TASK PROMPT —
Rewrite the text below, starting with "I don't know what" and going on through "me to suffer.", with "hurt" in place of "suffer" everywhere it occurs.

TEXT SHOWN —
• • •
This Thought to Ponder is a little different. I receive a lot of e-mail from people, who say they are Christians, who are contemplating suicide, or who think life isn't worth living. I want to show you one such e-mail and my response to it. At the end, I have posted this person's reply to my response. [The e-mail from this person is in blue.]
I'm not really sure where to start. I'm feeling extremely depressed right now. Of course, for me, that's pretty much the norm these days. I am a Christian, and have been for years, and I probably won't ever commit suicide, but there are times--like now--when I wish I could. I just want it all to be over with.
I hate my life. Having heaven to look forward to doesn't change the fact that this life is indescribably miserable. In a way, it makes it worse. When you think about it, the book of James even promises that this life will be one trial after another. I have a very difficult time counting this as joy of any kind. I'm tired. I'm depressed. I just want life to be over. I don't care if it's natural causes, rapture, or whatever way God sees fit, I don't want to go on any more. Life is just not worth the trouble.
I don't know what I really expect you to tell me. You'll probably start by quoting Hebrews 9:27 and telling me how I can't kill myself because I'll be judged for it. To me, that's just one more reason to hate life--I'm already miseralbe enough, but I'm not allowed to end that misery. God apparently wants me to suffer, or He would do something about it, either by letting me die, or by making life somehow more tolerable. Since neither of those things ever seem to happen, I assume that God has a reason why He wants me to suffer.
Quite honestly, though, I'm starting to hold it against Him. If suffering is designed to make me stronger, than it's so I can be stronger when I face even more suffering. That's not a particularly uplifting thought for me. I'm tired of hearing people tell me how "we all have problems, you just have to deal with it." I can't deal with it. I don't know how to deal with it. I don't want to deal with it. I'm tired of dealing with it. Life isn't worth all the dealing. I just want to be dead.
• • •
INFORMATION PROVIDED —

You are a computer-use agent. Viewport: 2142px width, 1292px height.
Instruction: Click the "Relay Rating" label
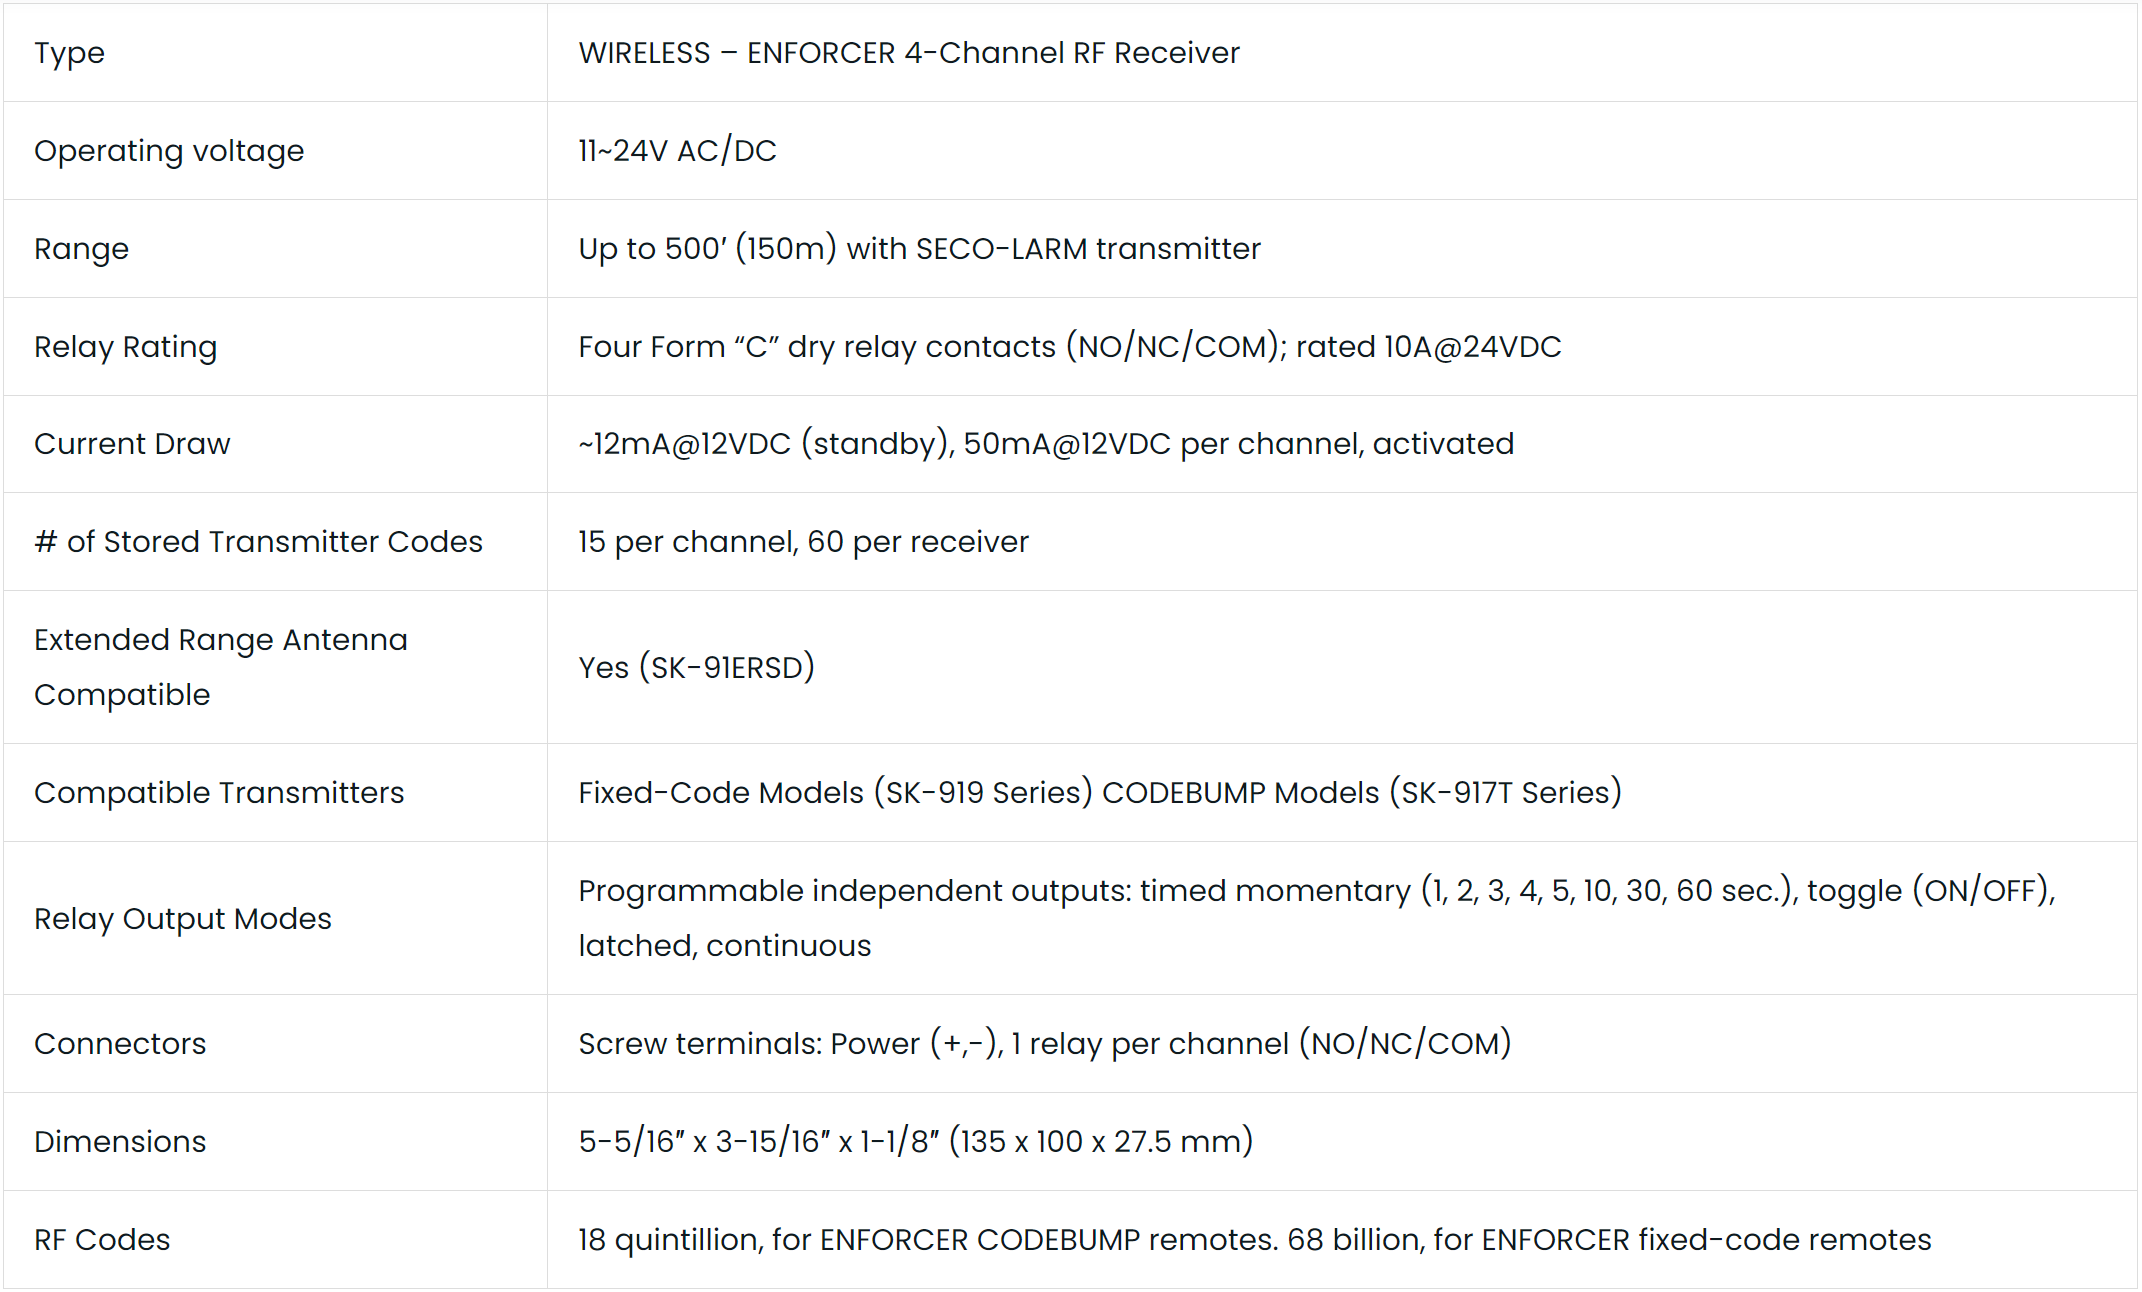tap(125, 347)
• • •
RESPONSE FOR THIS EXERCISE —
I don't know what I really expect you to tell me. You'll probably start by quoting Hebrews 9:27 and telling me how I can't kill myself because I'll be judged for it. To me, that's just one more reason to hate life--I'm already miseralbe enough, but I'm not allowed to end that misery. God apparently wants me to hurt, or He would do something about it, either by letting me die, or by making life somehow more tolerable. Since neither of those things ever seem to happen, I assume that God has a reason why He wants me to hurt.